Sosial Media
0
HEADLINE NEWS
    Home TNI AL

    Imparsial: Puspomal TNI Tak Boleh Lindungi Anggota Bermasalah

    1 min read

    IMPARSIAL


    AMANAH INDONESIA, JAKARTA --Lembaga Swadaya Masyarakat (LSM) Imparsial, yang berfokus pada pengawasan dan investigasi pelanggaran hak asasi manusia (HAM) di Indonesia, menyerukan agar Polisi Militer Angkatan Laut (Puspomal) tidak melindungi anggota TNI yang diduga terlibat dalam kejahatan terhadap warga sipil.

    Seruan ini menyusul insiden penembakan yang menewaskan seorang pengusaha rental mobil di Rest Area KM 45, Tol Tangerang-Merak pada Kamis (2/1), yang melibatkan oknum anggota TNI AL.
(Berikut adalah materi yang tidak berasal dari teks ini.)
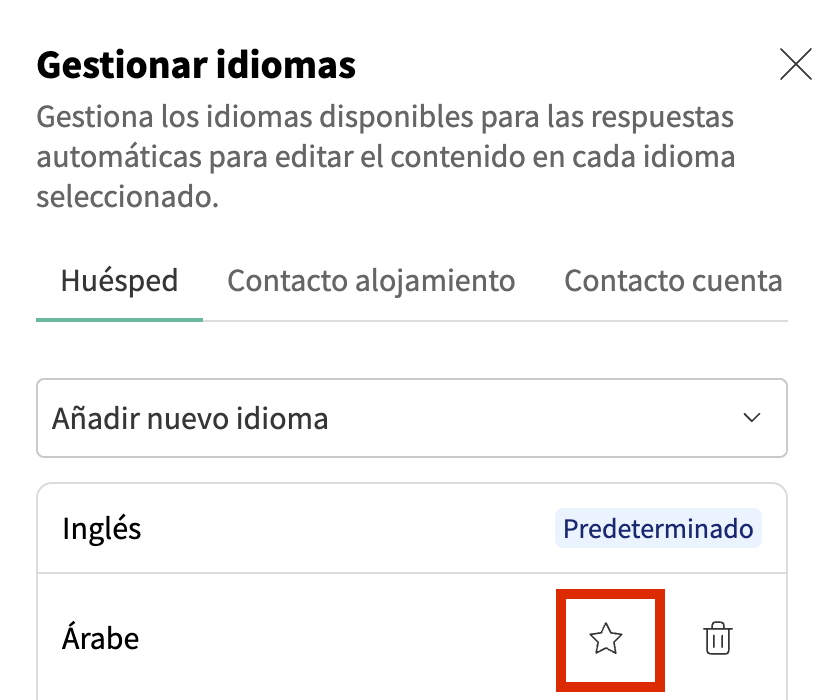Open the Contacto alojamiento tab
This screenshot has width=840, height=700.
(x=371, y=281)
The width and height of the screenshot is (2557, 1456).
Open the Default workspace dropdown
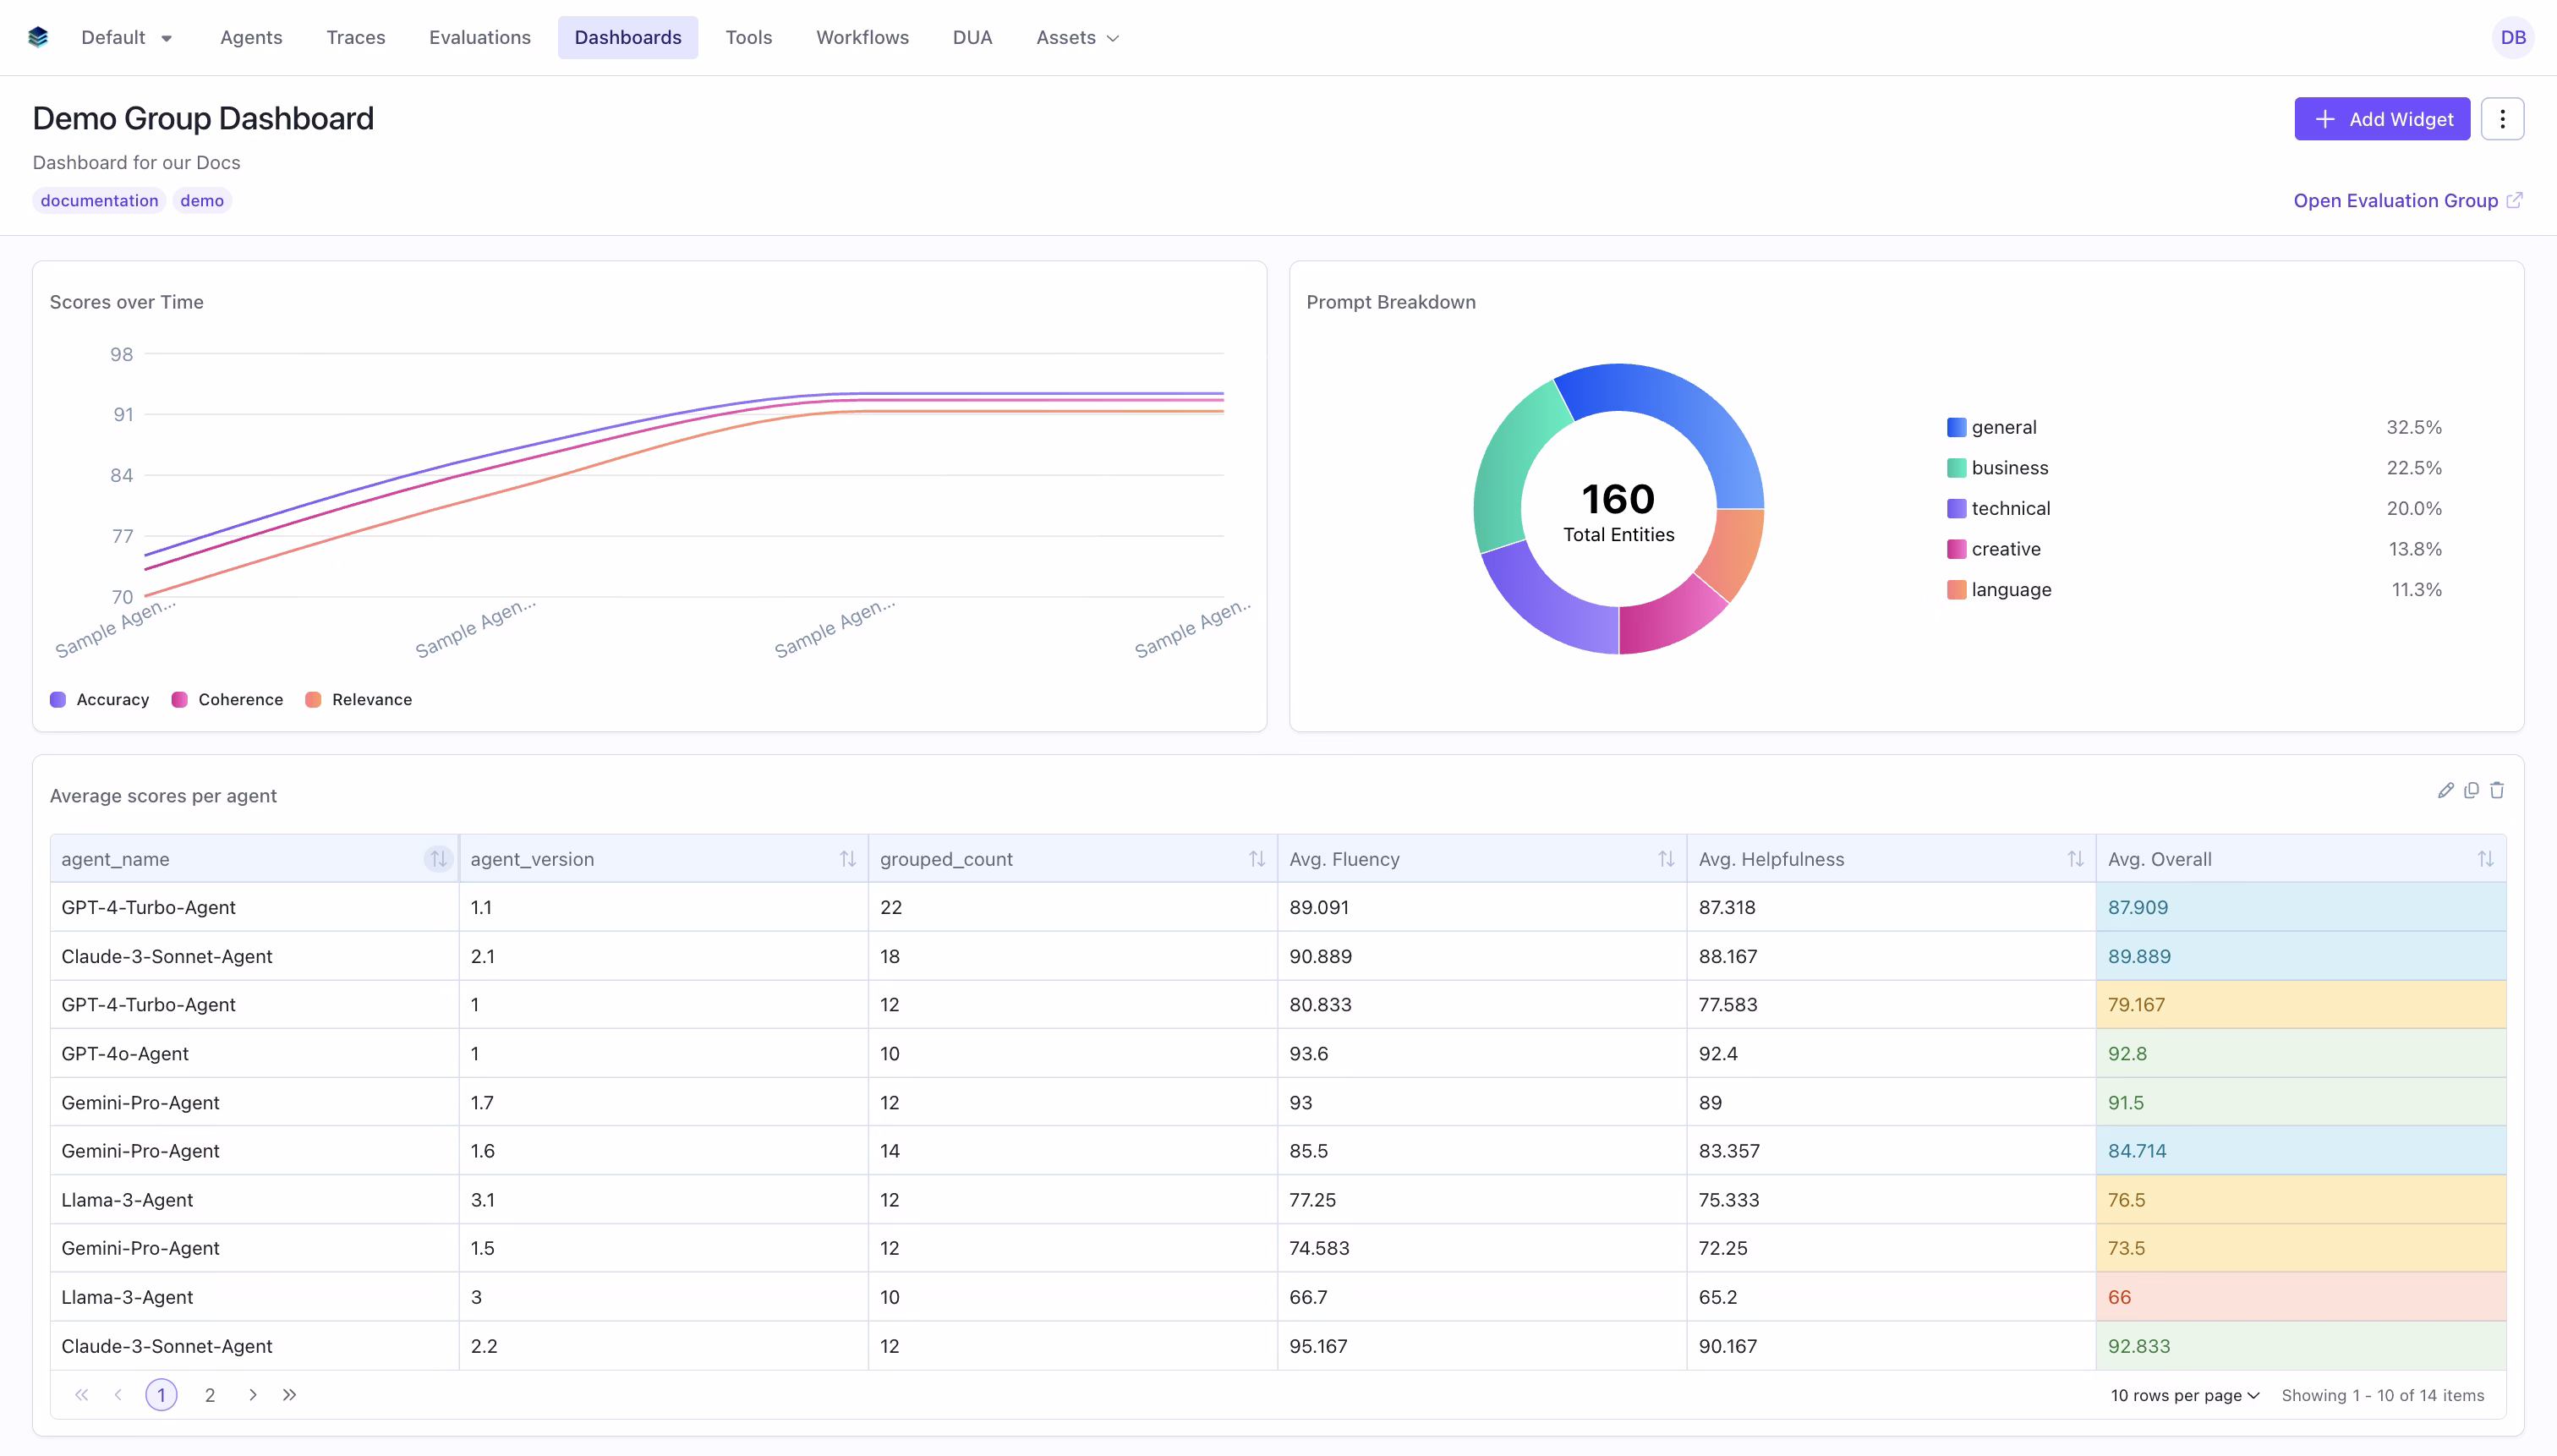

    Konflik Pernyataan Saksi dan Pangkoarmada

    Direktur Imparsial, Ardi Manto Adiputra, menyatakan keprihatinannya terhadap pernyataan Panglima Komando Armada RI, Laksamana Madya TNI Denih Hendrata, yang menyebutkan bahwa penembakan tersebut dilakukan sebagai bentuk pembelaan diri akibat pengeroyokan.

    Namun, pernyataan ini bertentangan dengan kesaksian Agam Muhammad Nasrudin, anak korban yang berada di lokasi kejadian. Agam menyebutkan bahwa tidak ada pengeroyokan dalam insiden tersebut.
    "Sebelum masuk rest area KM 45, kami bahkan telah lebih dulu diancam dengan senjata api oleh pelaku saat mencoba menghentikan mobil rental yang dibawa komplotan pelaku," ujar Agam.
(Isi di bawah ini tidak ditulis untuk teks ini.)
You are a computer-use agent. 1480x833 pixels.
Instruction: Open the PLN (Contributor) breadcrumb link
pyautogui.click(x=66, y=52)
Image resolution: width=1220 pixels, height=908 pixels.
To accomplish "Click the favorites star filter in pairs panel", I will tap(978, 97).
    Ardi menilai pernyataan Pangkoarmada terlalu dini dan dapat melukai perasaan keluarga korban yang sedang mencari keadilan.
    "Puspomal belum meminta keterangan dari keluarga korban dan saksi mata yang melihat langsung kejadian ini," tegasnya.

    Kritik terhadap Sistem Peradilan Militer

    Imparsial menyoroti bahwa sistem peradilan militer kerap dianggap tidak layak untuk menangani tindak pidana umum yang dilakukan oleh anggota TNI.

    "Kasus ini menambah daftar panjang penyalahgunaan senjata api oleh oknum TNI, yang sepanjang tahun 2024 telah menyebabkan tujuh warga sipil tewas dan sepuluh lainnya terluka," ungkap Ardi.

    Selain itu, laporan Imparsial mencatat 27 kasus kekerasan yang dilakukan oleh oknum TNI terhadap warga sipil pada tahun 2024, dengan total 48 korban, termasuk 12 yang meninggal dunia.

    "Bentuk kekerasan meliputi pemukulan/penganiayaan (18 kasus), penembakan (8 kasus), dan satu kasus kekerasan dalam rumah tangga," tambahnya.

    Desakan Reformasi Hukum

    Imparsial mendesak agar anggota TNI yang terlibat dalam tindak pidana umum diproses melalui sistem peradilan umum, sebagaimana diamanatkan oleh Pasal 65 ayat (2) UU TNI dan TAP MPR No. VII tahun 2000.

    "Meski amanat ini sudah lebih dari 20 tahun diberikan, revisi terhadap UU No. 31 tahun 1997 tentang peradilan militer belum juga dilakukan," kata Ardi.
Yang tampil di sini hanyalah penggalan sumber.